Mr. Sanjay, aged 45 years, paid a medical insurance premium of Rs.23,000 during the P.Y.2021-22 to insure his health as well as the health of his spouse. He also paid a medical insurance premium of Rs 44,000 during the year to ensure the health of his father, aged 67 years, who is not dependent on him. He contributed Rs. 4000 to Central Government Health Scheme during the year. He has incurred Rs. 2200 in cash on preventive health check-ups of himself and his spouse and Rs 4,500 by cheque on preventive health check-ups of his father. Compute the deduction allowable under section 80D for the A.Y. 2022-23.

Answer

Deduction allowable to Mr. Sanjay under section 80D for the A.Y. 2022-23

 

Particulars

Actual Payment(Rs)

Maximum deduction allowable(Rs)

A.

Premium paid and medical expenses incurred for self and spouse

   
 

(i) Medical insurance premium paid for self and spouse

23,000

23,000

 

(ii) Contribution to CGHS

4,000

2,000

 

(iii) Exp. on preventive health check-ups of self & spouse

2,200

Nil

   

29,200

25,000

B.

Premium paid and medical expenses incurred for father, who is a senior citizen

   
 

(i) Mediclaim premium paid for father, who is over 60 years of age

44,000

44,000

 

(ii) Expenditure on preventive health check-ups of father

4,500

4,500

   

48,500

48,500

 

Total deduction under section 80D (25,000 + 48,500)

 

73,500

Notes - The total deduction under A.(i), (ii) and (iii) above should not exceed Rs.25,000. Therefore, the contribution to CGSH would be restricted to Rs 2,000 (25,000 - 23,000), and expenditure on preventive health check-ups for self and spouse would be Nil.

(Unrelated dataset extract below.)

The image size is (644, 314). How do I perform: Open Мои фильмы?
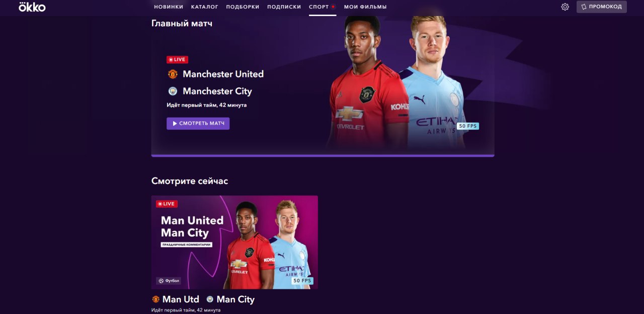click(365, 7)
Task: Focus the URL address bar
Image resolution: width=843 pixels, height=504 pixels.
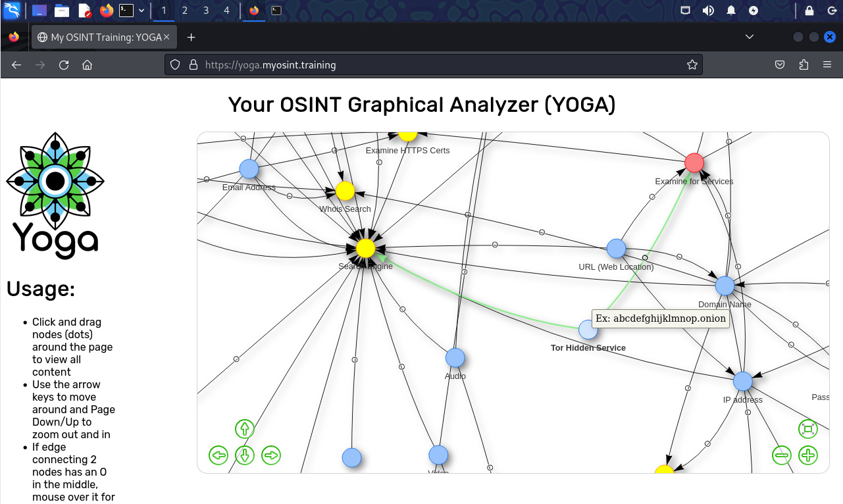Action: pos(434,64)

  • The total deduction under B. (i) and (ii) above should not exceed Rs.50,000. Therefore, the expenditure on preventive health check-ups for the father would be availed for the full amount of Rs 4500. [Since the max deduction permissible is Rs 50,000, and is Rs.48,500 [44000+4500] In this case

  • The total deduction allowed on account of expenditure on preventive health check-ups of self, spouse, and father is Rs.4,500, which is less than the maximum permissible limit of Rs.5,000.